KERS is essentially an energy-storing flywheel attached to an efficient Continuously Variable Transmission. Under braking, energy that would usually be expended as heat is instead used to accelerate the flywheel. When needed the power can then be used to augment that of the internal combustion engine What makes the system green isn’t the added performance, but the use of energy that has traditionally been wasted.
Working and Specification
Kinetic Energy Recovery System (KERS) is the word which is being associated with Formula 1 cars and has been in the Headlines for quite a while. All 2010 Formula 1 cars feature KERS as an integral part after it was made mandatory by FIA to be installed and is currently being manufactured by Flybrid Systems.
What is KERS?
KERS as the name suggests is an energy recovery system also known as regenerative system but importantly the KERS is quite advanced than the conventional energy recovery systems. The mechanism functions in a way that it reduces the speed of the vehicle by converting some of its kinetic energy and/or potential energy( in case of elevations) and storing it into a useful form of energy instead of dissipating it as heat as seen in conventional dynamic braking system.

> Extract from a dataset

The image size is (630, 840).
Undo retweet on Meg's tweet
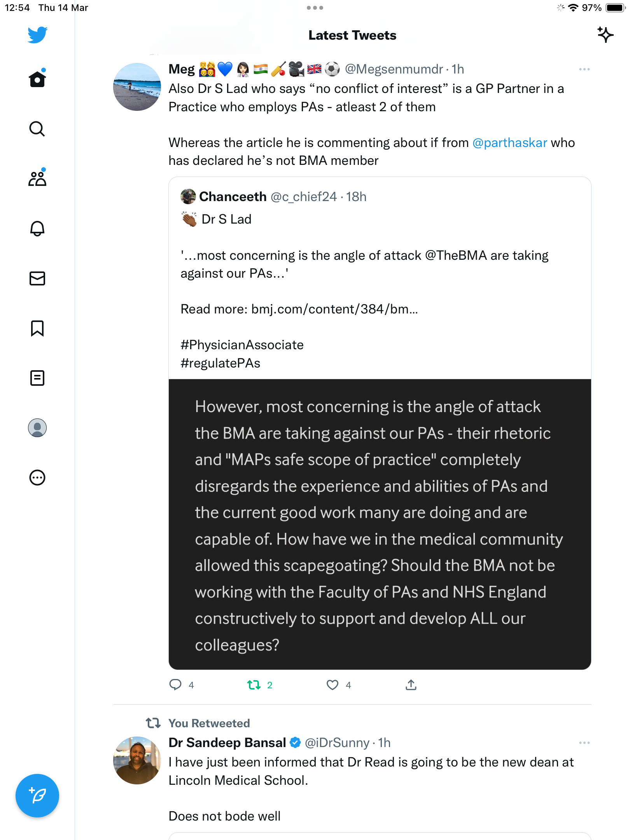pos(254,685)
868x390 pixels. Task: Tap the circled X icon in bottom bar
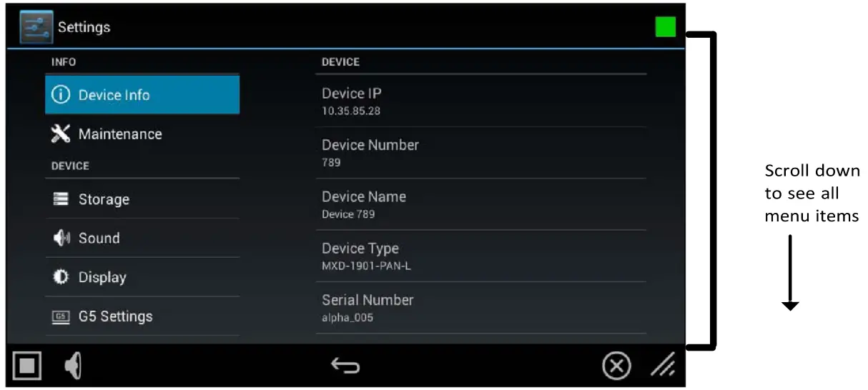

Technically KERS can be defined as an Electric generation, storage, and propulsion system generating electricity during slow down or braking, storing it in batteries, and later assisting the gasoline engine by boosting acceleration with the help of electric drive motors.
The device will be installed in F1 cars to save energy utilized while braking, store it and further use it when required. KERS is of two types one mechanical and the other electrical.
What does KERS contains?
The system basically consists of a CVT( Continuously Variable Transmission ) unit , a clutch, an epicyclic gearbox and a flywheel (The mechanical type contains a FLYWHEEL to retain power while the Electrical type contains an electric motor twinned with a BATTERY or CAPACITOR or FLYWHEEL)
Working of Kinetic Energy Recovery System
The engine drives the KERS system and it is coupled with the drivetrain. The drive comes into the CVT unit which effectively changes the gear ratio in accordance with the flywheel and rotates the flywheel. The control pistons seamlessly change the gear ratios between the input and the flywheel moving at a much faster rate than the actual drive (5: 1 ratio at 64, 000 rpm). The amount of energy stored or released depends upon the torque transfer taking place within the CVT unit, which is controlled by the position of the levers.
Conclusion
KERS is a particularly appealing proposition for road-going vehicles because of its lack of weight and relative simplicity over the energy storing systems in current hybrids like the Toyota Prius. KERS doesn’t need batteries and is therefore free of their weight and the environmental impact that comes from creating and disposing of them. In city riding KERS would have a significant impact on emissions, providing emissions-free power for initial acceleration away from stoplights and similar. In performance applications the system could provide on-demand extra power for overtaking or accelerating hard out of corners, using power that would’ve normally been wasted as brake heat on corner entry. More power using less fuel can be easily achieved.